Amino acids and zwitterions

In a nutshell

Amino acids are amphoteric. They can exist as zwitterions at the isoelectric point. Amino acids can be identified using paper chromatography and TLC. This is because each amino acid has a different solubility, therefore have a different $R_f$ value, in a given solvent.

Nomenclature

Amino acids are amphoteric. This means they have both acidic and basic properties. This is because amino acids have an amino group (basic) and a carboxyl group (acidic).

Many amino acids have a common name as well as a systematic name.

Example

The following amino acid is called valine. Give the systematic name for valine.

Chemistry; Organic chemistry III; KS5 Year 12; Amino acids and zwitterions

Firstly, find the longest carbon chain which includes the carbon chain and write down the parent name.

$butanoic \ acid$ 

Next, write down the position of the amino group. Amino groups are always on $C_2$ .

$2-aminobutanoic \ acid$

Then, write down all the side chains in the amino acid. Valine has one methyl group on $C_3$ .

Therefore the systematic name of valine is $\underline{2-amino-3-methylbutanoic \ acid}$ .

Zwitterions

Amino acids exist as zwitterions. A zwitterion has both a positive and negative charge within the species, but the overall charge is neutral. Amino acids exist as zwitterions at their isoelectric point. The isoelectric point is the pH when the net charge of the amino acid is zero. The isoelectric point is dependant on the R group of the amino acids.
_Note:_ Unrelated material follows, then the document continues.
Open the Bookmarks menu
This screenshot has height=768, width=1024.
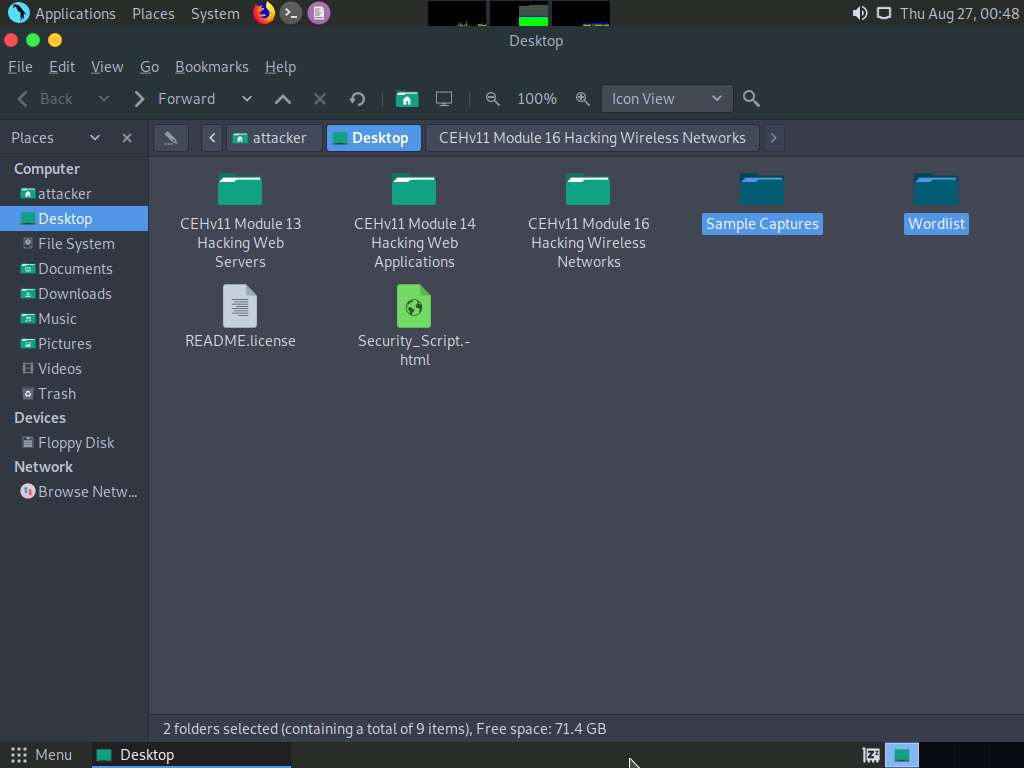[212, 67]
Acidic conditions will lead to the amino group to become protonated. At the isoelectric point, both the amino and the carboxyl group are ionised. Under basic conditions the carboxyl loses a proton and becomes a carboxylate.

Chirality

Most amino acids are chiral because they have four different atoms or groups of atoms attached to $C_2$ . They are therefore able to rotate plane polarised light and exist as optical isomers.

Paper chromatography

Amino acids can be identified using paper chromatography. This is because each amino acid has a different R group which gives rise to different solubilities in a given solvent.

PROCEDURE

1.	Draw a horizontal line in pencil (as it is insoluble), $1 \, cm$ from the bottom of the chromatography paper. This is your base line.
2.	Use a glass capillary tube to apply a spot of a sample of the mixture being investigated on the pencil line.
3.	Add a solvent to a depth less than $1 \, cm$ into a beaker.
4.	Put the chromatography paper in the beaker, ensuring the baseline is above the solvent level.
5.	Assemble the watch glass on top.
6.	Allow the solvent to travel close to the top of the paper.
7.	Each amino acid will have a different solubility in the solvent. The components in the mixture will separate out as they travel up the chromatography paper at different rates.
8.	Remove the chromatography paper and using a ruler, draw a pencil line across the chromatography paper at the point which the solvent stopped travelling up to. This is called the solvent front. You now have a chromatogram.
9.	Some amino acids are not coloured so you will need to spray ninhydrin solution. Circle the spots you identify using the spray.
10.	Measure the distance between the baseline and the solvent front - this is the distance travelled by the solvent.
11	Measure the distance from the baseline to each centre of the spots the mixture has separated into.
12.	Calculate the $R_f$ values for each spot on the chromatogram. $R_f = \frac{distance\,travelled\,by\,spot}{distance\,travelled\,by\,solvent}$ Note: This value should always be between $0$ and $1$ . Your value for the distance moved by the solvent is the same in each calculation.
13.	If the experiment was carried out under standard conditions compare your $R_f$ values to known reference tables. Otherwise, repeat the experiment with a spot of substance you think is in the mixture to check if they have the same $R_f$ value.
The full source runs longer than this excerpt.